Saturday, July 30, 7:30 PM
Orchestra, Chorale, and Soloists conducted Nicholas McGegan
Jean-Philippe Rameau, Suite from Dardanus
J.S. Bach, Easter Oratorio, BWV 249
Clara Rottsolk, soprano; Meg Bragle, mezzo-soprano, Thomas Cooley, tenor; Dashon Burton, bass-baritone
Bach’s Easter Oratorio opens with a festive movement featuring trumpets and drums joyfully heralding an Easter celebration.
This triumphant liturgical work portrays a dramatized biblical story through four characters: Maria Jacobi (soprano), Mary Magdalene (mezzo-soprano), and the apostles Peter (tenor) and John (bass). Surprisingly, this masterwork, first written as a cantata for Easter Sunday’s mass, is a reimagined expansion on a birthday cantata he wrote for Duke Christian von Sachsen-Weißenfels just two weeks before the Oratorio’s premiere. He continued to refine and embellish the Easter Oratorio up to the final few years of his life, adding arias and a four-part opening chorus, as well as altering instrument choices for select solos. The result is a superior example of Bach’s artistry and skill.
Bach’s Easter Oratorio invites the listener to indulge in intimate serenades. Solos and duets throughout the piece each offer their own charm, utilizing the unique character of an instrument to illustrate another component of the story. One duet between baroque flute and soprano paints Maria Jacobi (soprano) in dialogue with her own feelings or thoughts portrayed by the flute’s weaving melodic lines.
This performance will feature vocal soloists Clara Rottsolk (soprano), Meg Bragle (mezzo-soprano), Thomas Cooley (tenor), and Dashon Burton (bass-baritone).

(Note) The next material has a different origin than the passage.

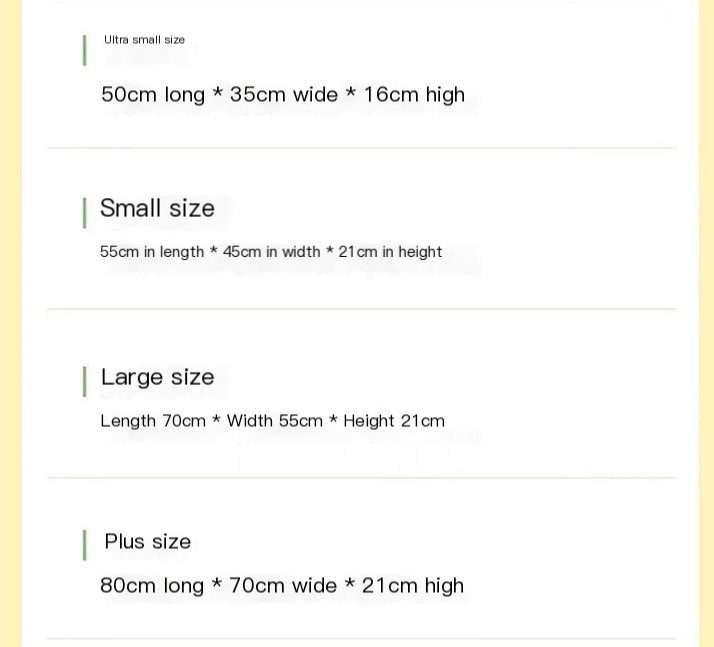Image resolution: width=714 pixels, height=647 pixels.
Task: Select the "Plus size" heading
Action: coord(147,541)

Rameau’s Suite from Dardanus includes fourteen delightful musical vignettes. It opens in the spirit of a festive Renaissance dance highlighted by tambourin jingles and rhythmic drumming. The second and fourth movements star the baroque flutes’ floating melodies and luscious oboe lines. Movement five, Rigaudon, boasts captivating rhythmic undercurrents performed by the low strings. The final movement, Chaconne, features the warmth of the woodwind section, bright fanfares in the brass, and virtuosic passages in the strings leading to a satisfying, peaceful close.